To engage those families in their children’s education and encourage them to participate, RRC has made sure that its brochures, newsletters, flyers, and even its “landscape learning” activities (such as its alphabet tour signs) are bilingual, said Mary Kay Connelly, who oversees the program.
 
“We recognize how vital it is for families to have access to quality bilingual literacy resources,” Connelly said.
 
Ready access to literacy experiences – especially using the free apps that RRC makes available – help children during early development, which is vital for success in school.
 
“With Footsteps2Brilliance digital literacy programs available in Spanish and English, families can use their own language and learn new English vocabulary while also preparing their toddlers and preschoolers at home,” Connolly said. “In fact, all children benefit from exposure to multiple languages.”
 
Taxes and food
Another agency in the trenches is The Center for Great Neighborhoods of Covington, a non-profit that works in the area of community organizing.
 
CGN has an attorney on staff who is bilingual and helps families address tax issues and even prepare their tax returns. In the last year, some 30 percent of those returns involved Spanish-speaking families, said Sarah Allan, CGN’s program director for economic development.
 
To encourage entrepreneurship in the Hispanic and other minority communities, CGN also has run several sessions of its FreshLo Chef Fellowship, a food-oriented economic initiative funded by the Kresge Foundation.
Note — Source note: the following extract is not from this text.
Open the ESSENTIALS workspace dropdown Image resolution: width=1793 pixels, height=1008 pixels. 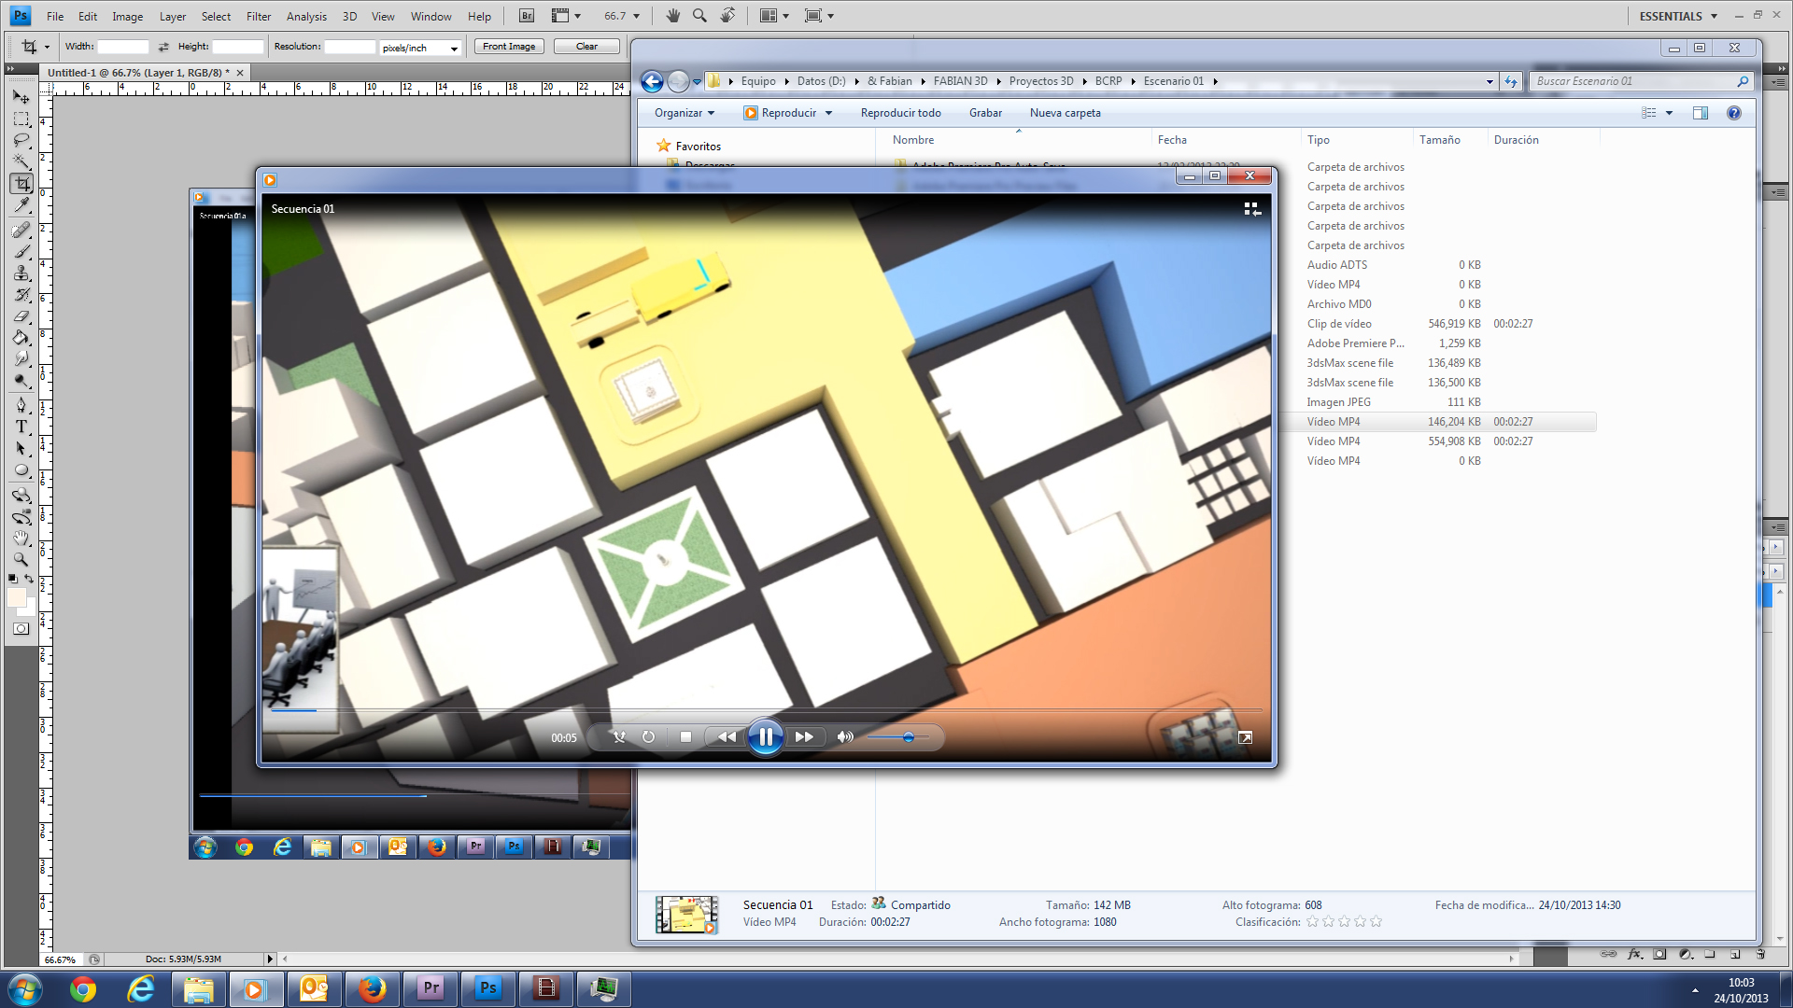tap(1678, 16)
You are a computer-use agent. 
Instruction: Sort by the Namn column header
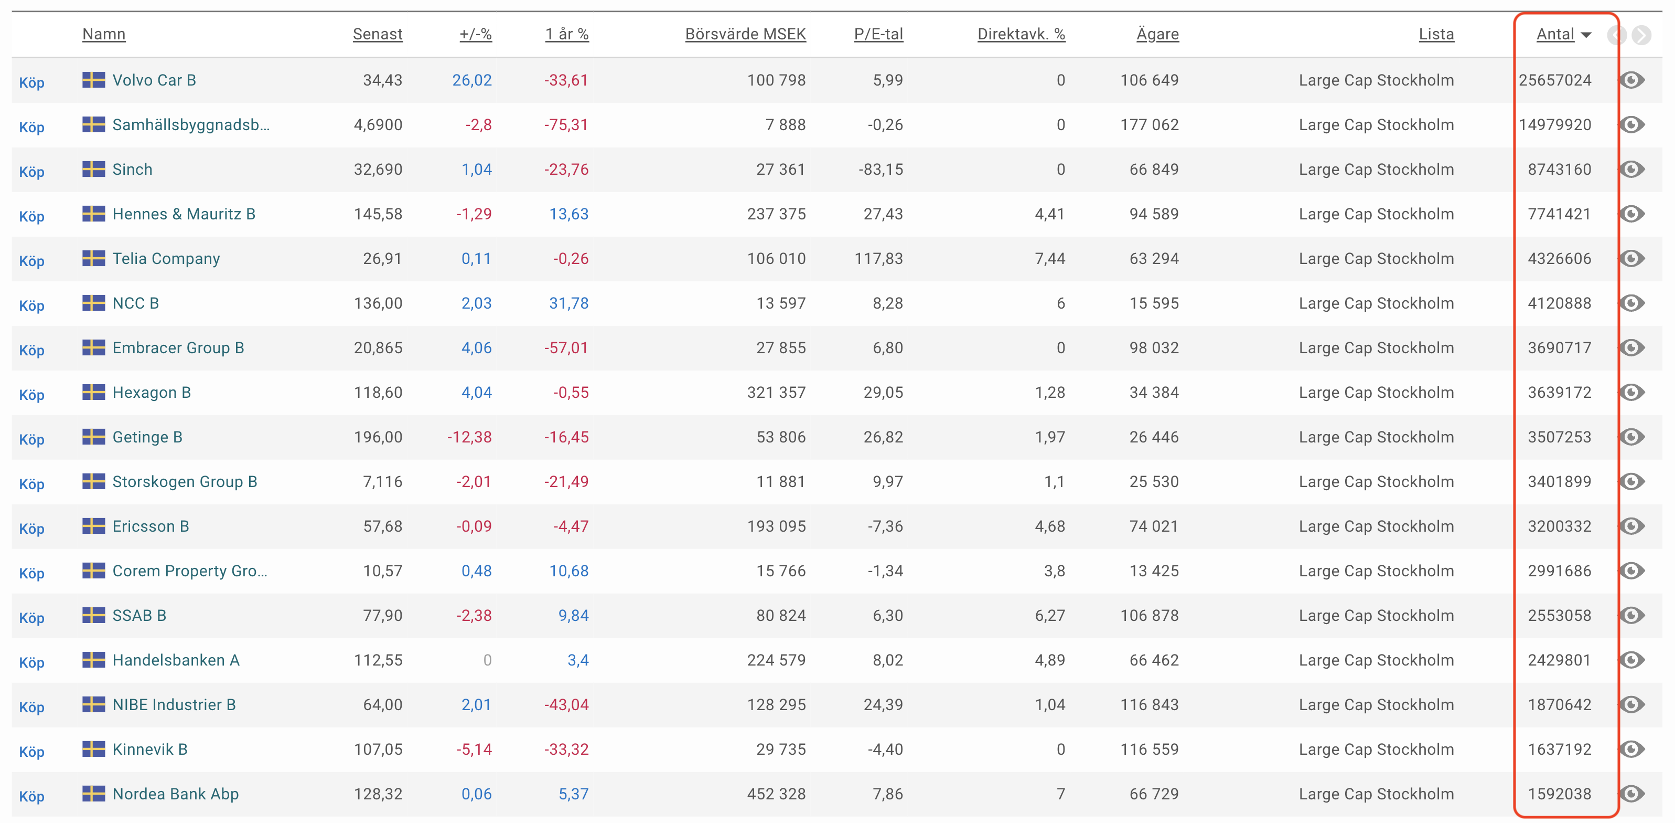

The program included both classroom time focused on the financial and logistical side of opening a business and kitchen time with hands-on culinary instruction.
 
Several graduates have gone on to open food-oriented businesses in the area.
 
Covington’s changing demographics have required the agency to be nimble and flexible with its programs and services, Allan said.
 
“We’re an organization that tries to identify a community’s needs and assets, and we strive to meet those needs where they exist as well as leverage opportunities that build on exciting changes, such as Covington’s growing Hispanic community,” she said.
 
Small businesses in The Cov
The Kauffman Index, which measures entrepreneurial activity in the United States, showed that almost every year from 1996 through 2020, Latine were more likely than any other demographic group to open their own business.
 
The City’s Economic Development Department has experienced that surge firsthand.
 
In the last couple of years alone, Covington has celebrated the opening of a variety of restaurants and other businesses operated or managed by Latine entrepreneurs, including Taqueria San Miguel, San Miguel grocery, Zapata Cantina, Restaurante Chapin, and OLLA Taqueria Gutierrez.
 
The latter, owned by Sergio Gutierrez, is a second-generation business, branching out from his family’s nearby Gutierrez Deli. (To recognize the longtime deli’s many contributions to the character of Covington, in May the City gave it one of the five inaugural “Authenti-CITY Awards” created to mark National Economic Development Week.)
 
To encourage more such entrepreneurship, the City changed the application for its Small Business Program incentives to give “bonus points” for businesses owned by minorities, women, and military veterans.
 
“Especially with our neighborhood businesses, we want establishments that reflect and serve the community they’re in,” Economic Development Director Tom West said. “Plus, the more diverse our businesses are, the more resilient that makes our local economy.”
 
The Covington Business Council has adopted a similar philosophy.
 
“In the past year we’ve increased the number of black, Hispanic, women, and LGBTQ+ owned businesses whose companies have become CBC members, from virtually nothing to now approximately 8 percent of our total membership,” said Pat Frew, the organization’s executive director “It’s a far cry from what we’d like to see, but in our case it represents great progress.”